CEL ĆWICZENIA. Wyodrębnij i przepisz bez zmian wiersze zapisów od wiersza zawierającego „Where should I click to: Click” aż do końca zapisów, łącznie z oboma krańcami. Obrazy pomiń w odpowiedzi.

Zapisy wskazań dla zrzutów ekranu i stron:
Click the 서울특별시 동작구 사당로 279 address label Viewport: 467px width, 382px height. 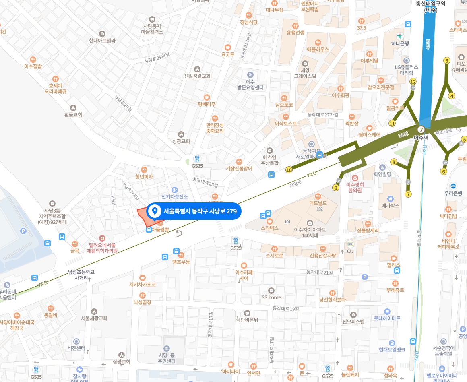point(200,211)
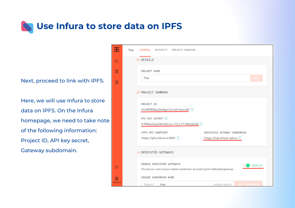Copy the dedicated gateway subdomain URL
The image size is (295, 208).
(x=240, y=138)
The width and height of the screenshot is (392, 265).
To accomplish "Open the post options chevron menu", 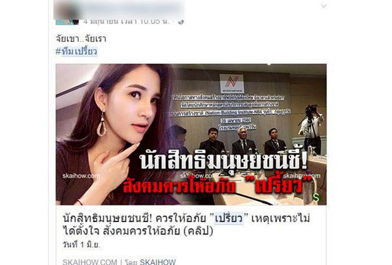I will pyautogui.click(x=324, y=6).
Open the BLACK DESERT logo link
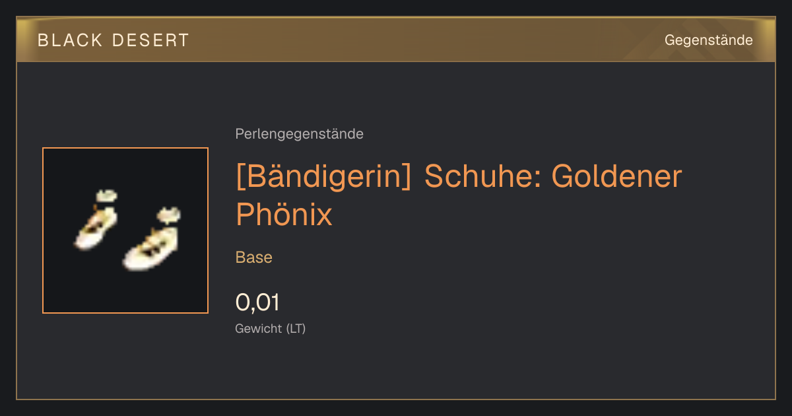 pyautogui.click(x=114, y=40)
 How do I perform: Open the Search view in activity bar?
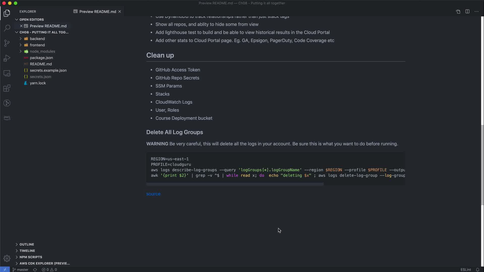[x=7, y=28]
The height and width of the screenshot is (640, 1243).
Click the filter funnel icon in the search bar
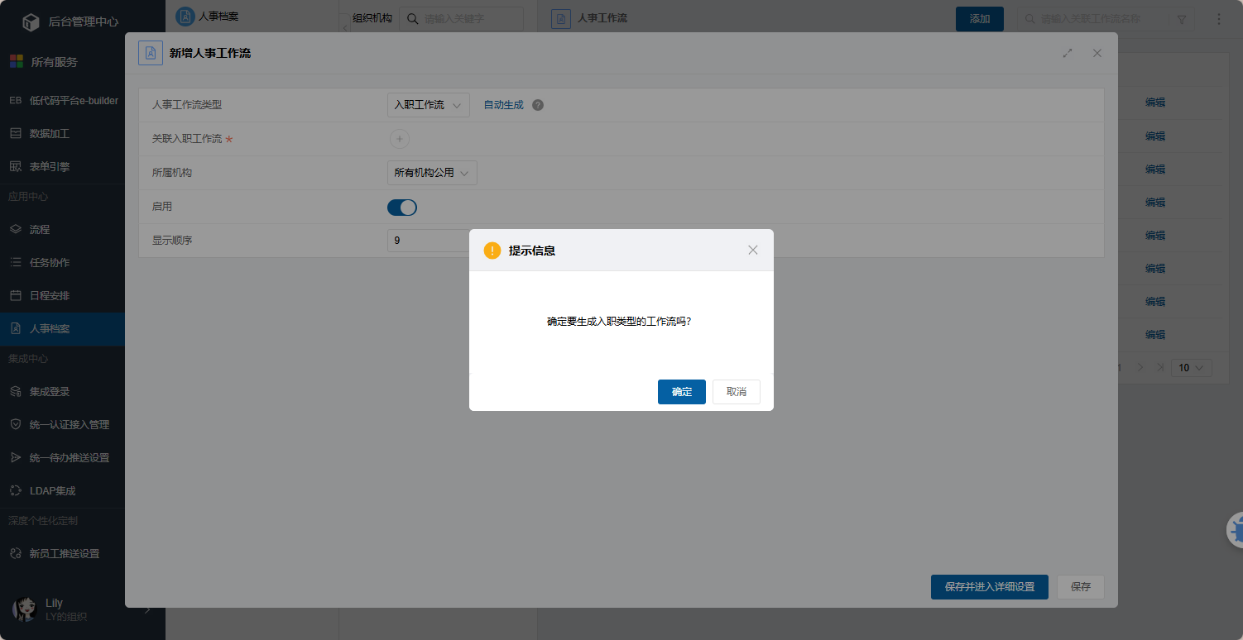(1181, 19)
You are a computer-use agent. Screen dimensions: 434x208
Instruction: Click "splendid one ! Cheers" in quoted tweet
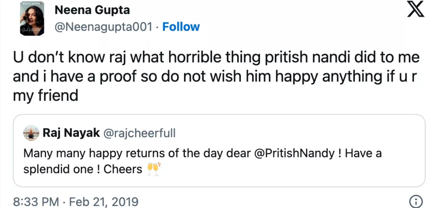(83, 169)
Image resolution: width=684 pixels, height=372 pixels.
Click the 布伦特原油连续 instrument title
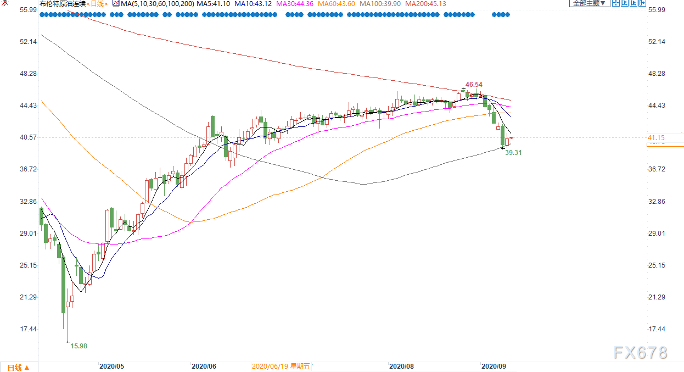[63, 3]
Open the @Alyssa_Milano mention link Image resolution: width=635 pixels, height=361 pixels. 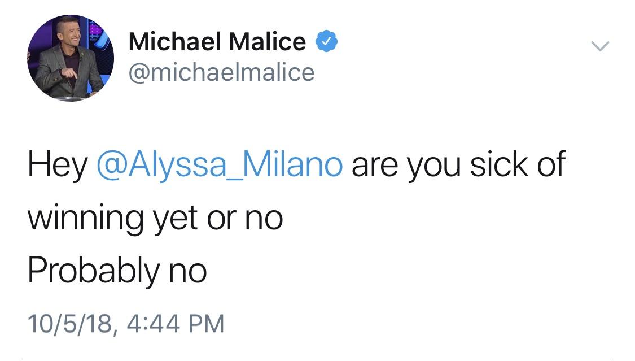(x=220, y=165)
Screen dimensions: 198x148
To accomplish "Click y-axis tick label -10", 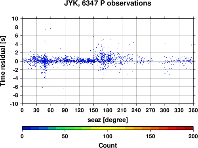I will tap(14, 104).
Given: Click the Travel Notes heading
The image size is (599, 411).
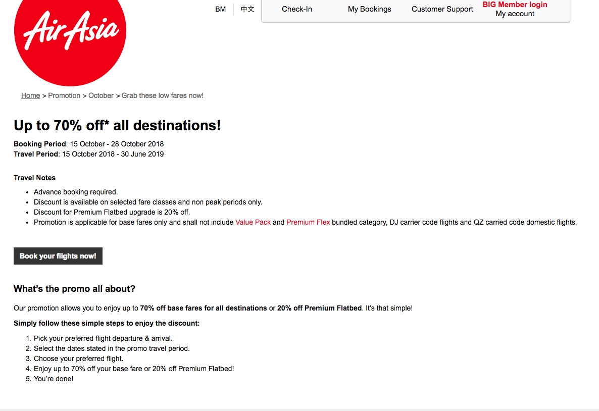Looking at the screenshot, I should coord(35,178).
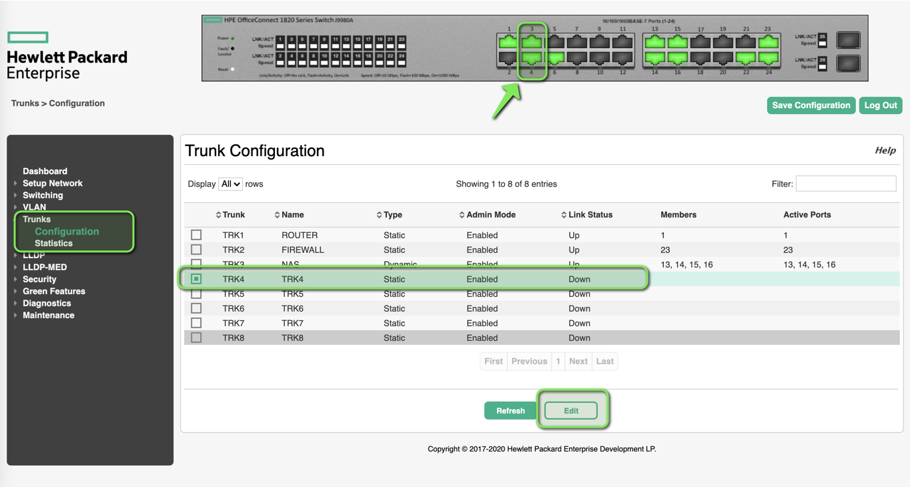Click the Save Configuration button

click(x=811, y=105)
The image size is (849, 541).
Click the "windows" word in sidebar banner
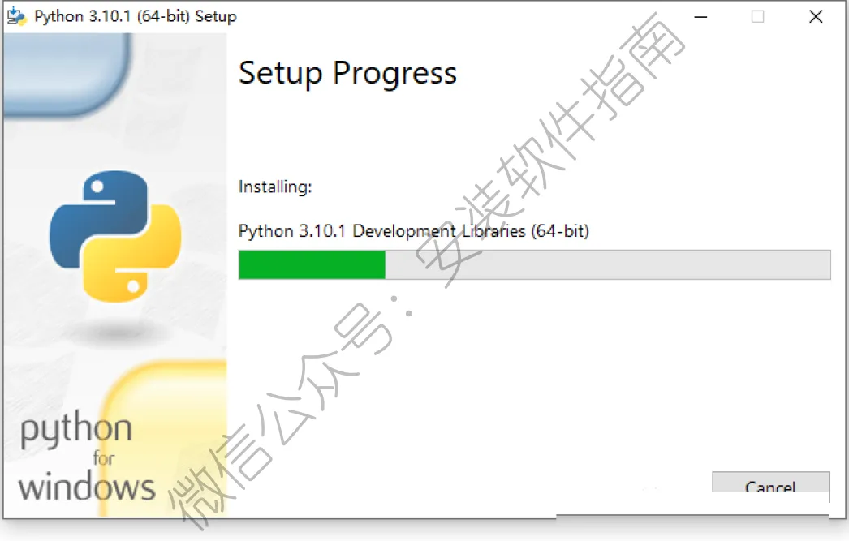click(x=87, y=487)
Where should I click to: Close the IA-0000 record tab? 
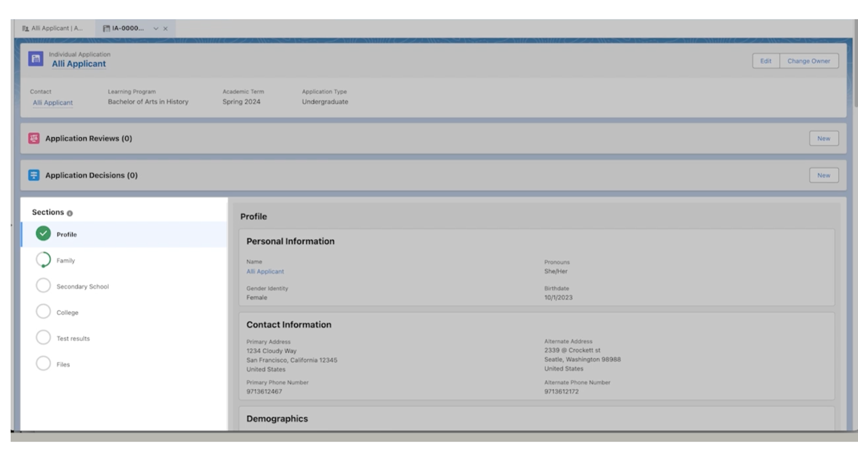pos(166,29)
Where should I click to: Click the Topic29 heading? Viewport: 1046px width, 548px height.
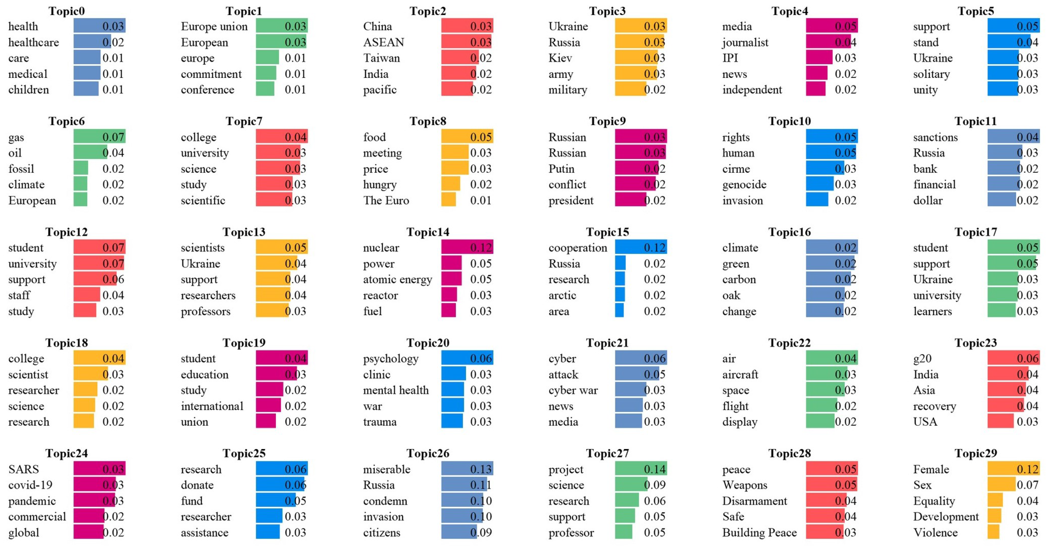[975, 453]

PEŁNA ODPOWIEDŹ.
Where should I click to: Click the Topic29 heading? Viewport: 1046px width, 548px height.
[975, 453]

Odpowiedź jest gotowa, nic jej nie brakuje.